(Saved data entries)
* * * * * * * * *
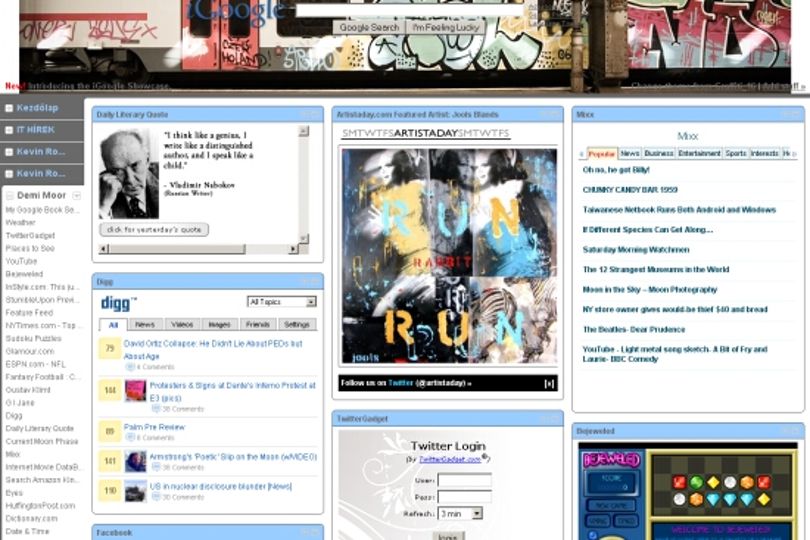Click the expand icon on Artistaday Twitter bar

549,383
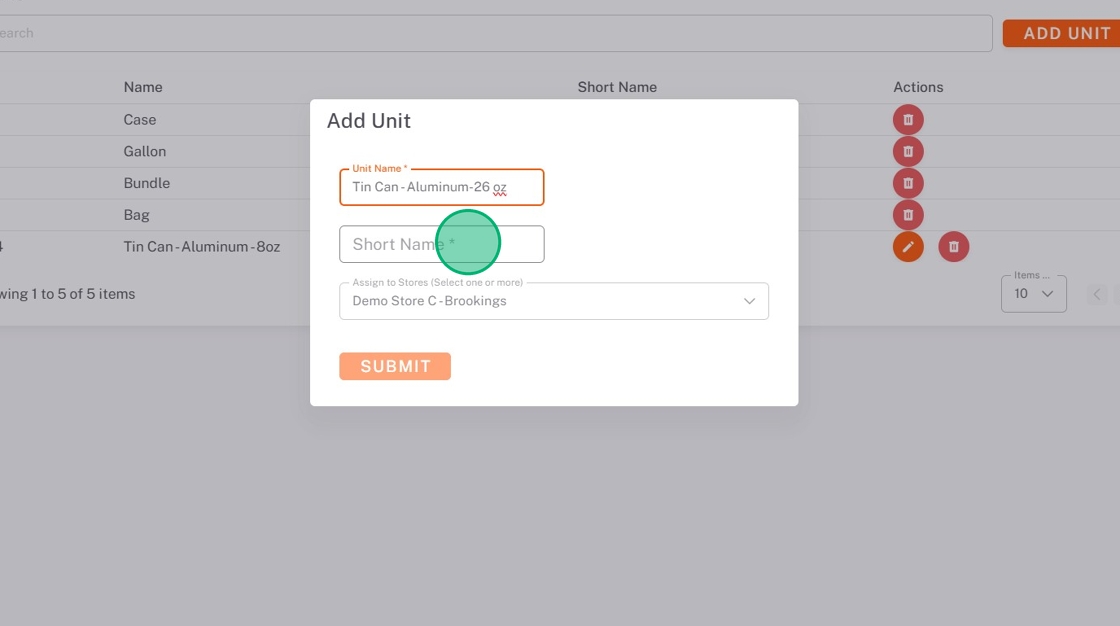Select the Case row name
This screenshot has width=1120, height=626.
140,120
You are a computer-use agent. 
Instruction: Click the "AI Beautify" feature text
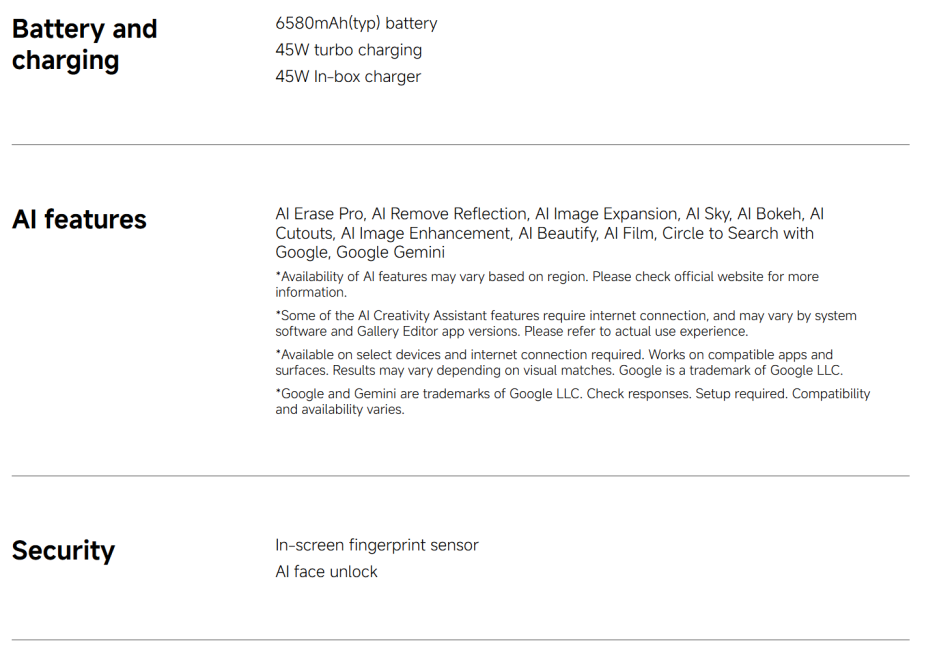[556, 233]
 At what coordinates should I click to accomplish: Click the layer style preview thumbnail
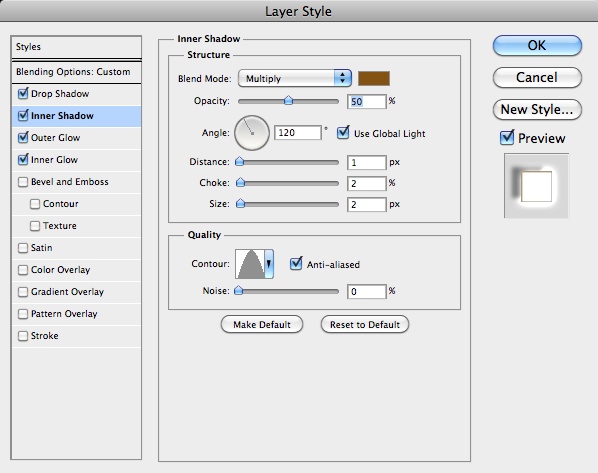536,186
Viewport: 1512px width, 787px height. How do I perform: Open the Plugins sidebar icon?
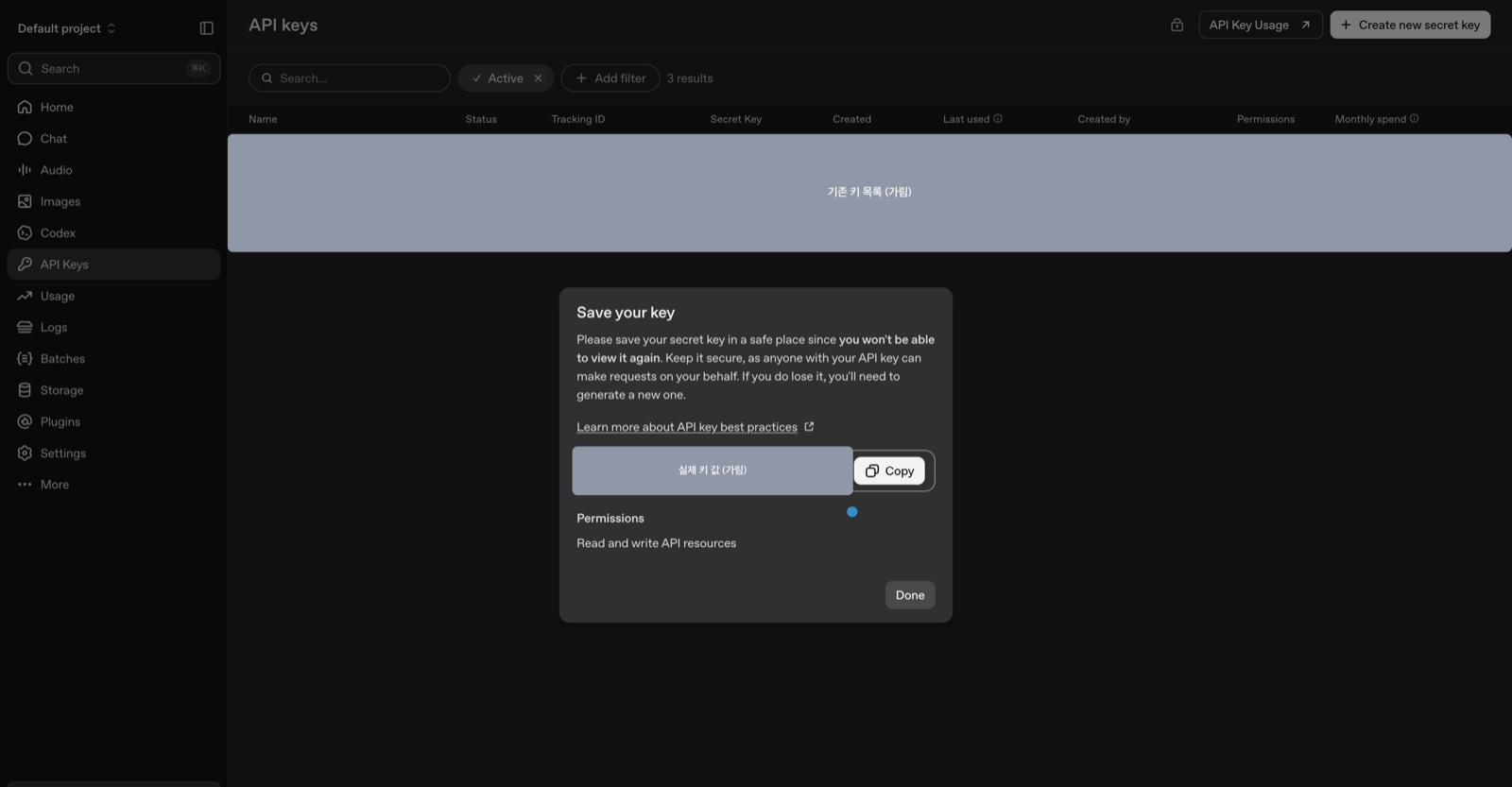(25, 421)
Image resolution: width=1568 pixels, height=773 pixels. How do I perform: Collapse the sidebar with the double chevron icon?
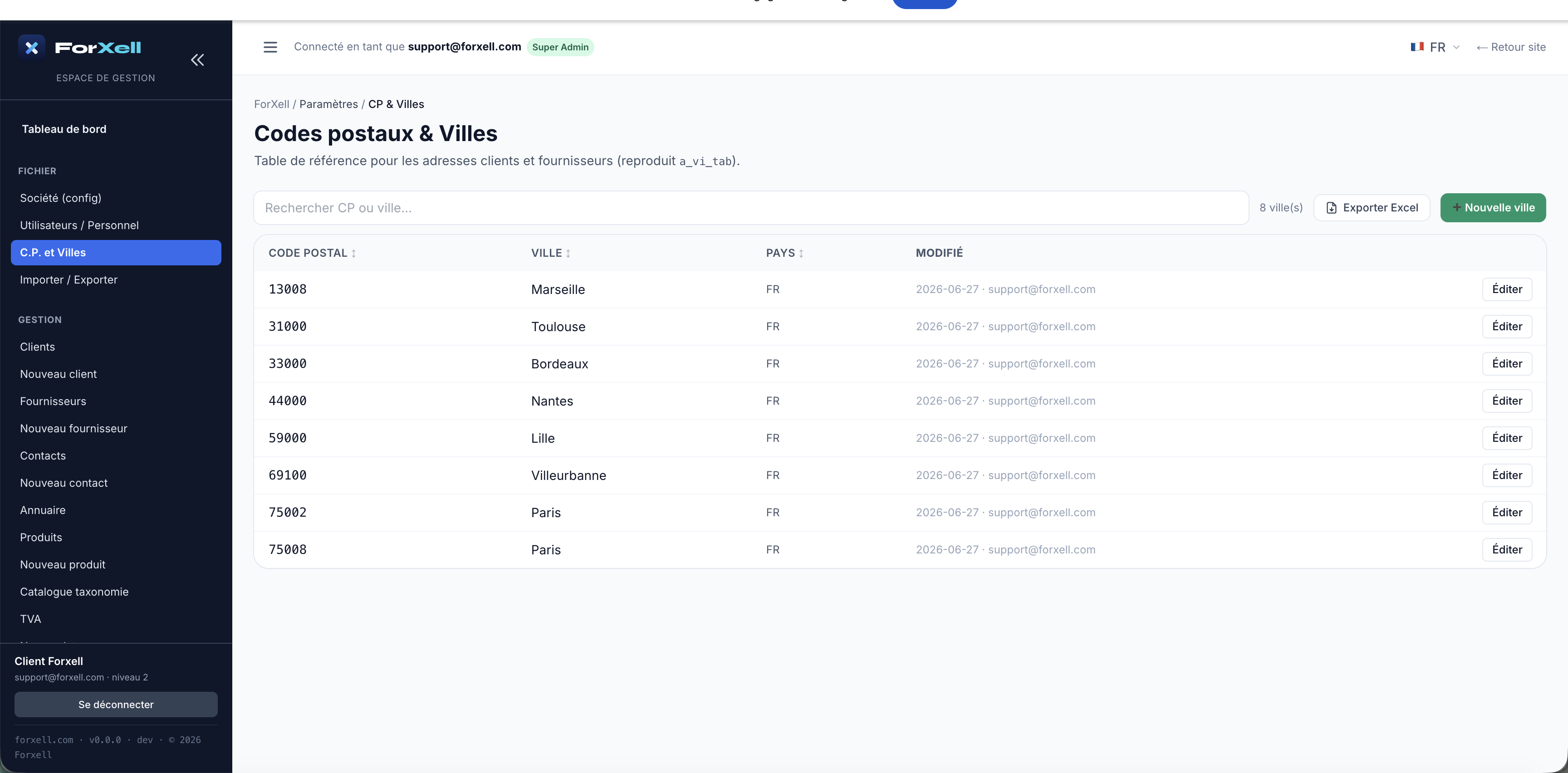[197, 59]
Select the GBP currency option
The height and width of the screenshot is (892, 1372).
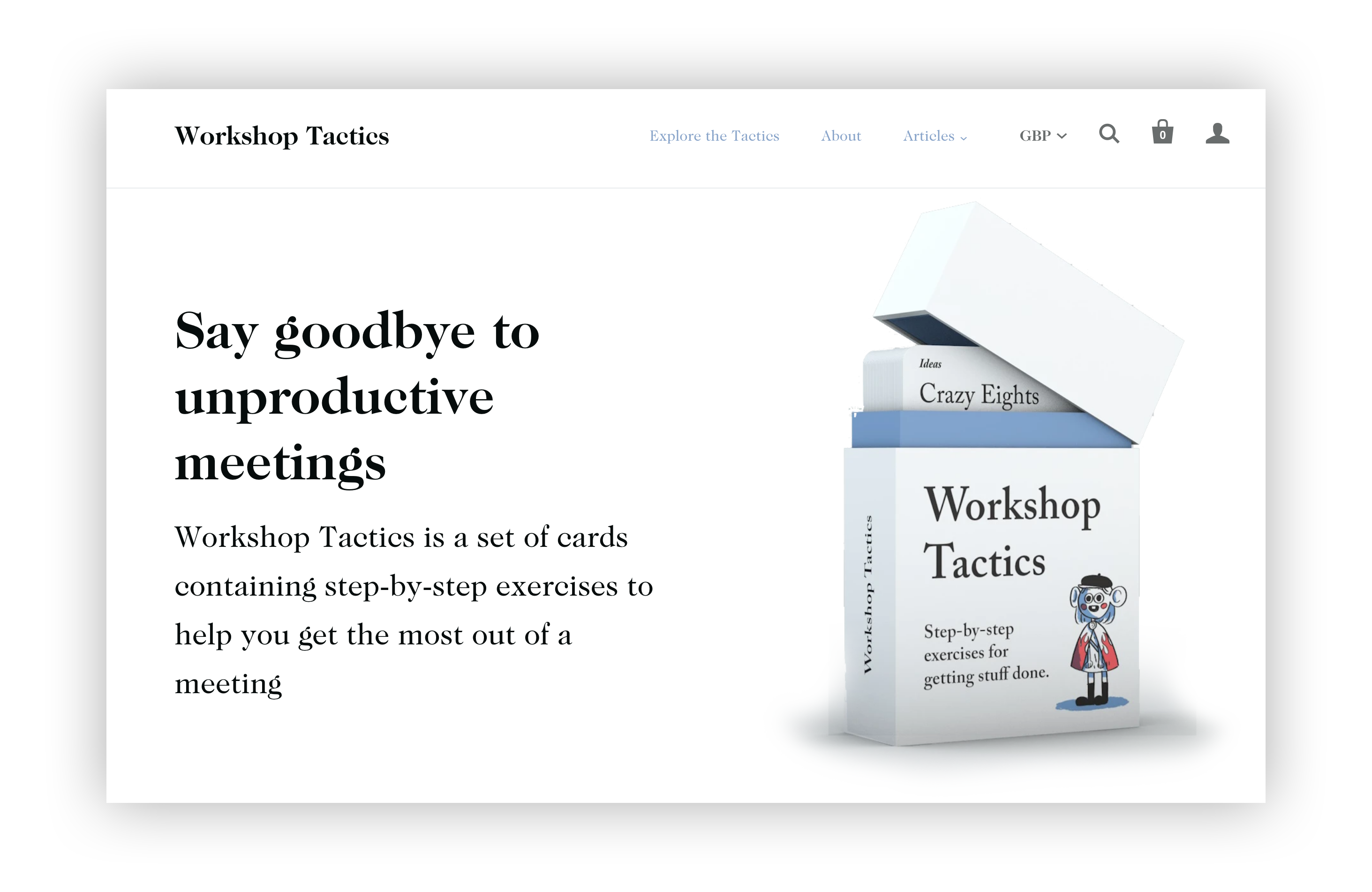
* * * * * * * * *
| Problem description |
In the entries above, find the line containing "You are a computer-use agent." and the line containing "Select the GBP currency option"; give again exactly those two lines and every line between them, minus the pictures.

| Task result |
You are a computer-use agent. 
Instruction: Click the "AI Beautify" feature text
[556, 233]
 At what coordinates should I click to accomplish: Click the layer style preview thumbnail
536,186
Viewport: 1512px width, 787px height. How do I perform: Open the Plugins sidebar icon?
(25, 421)
Image resolution: width=1568 pixels, height=773 pixels. How do I perform: Collapse the sidebar with the double chevron icon?
[197, 59]
Select the GBP currency option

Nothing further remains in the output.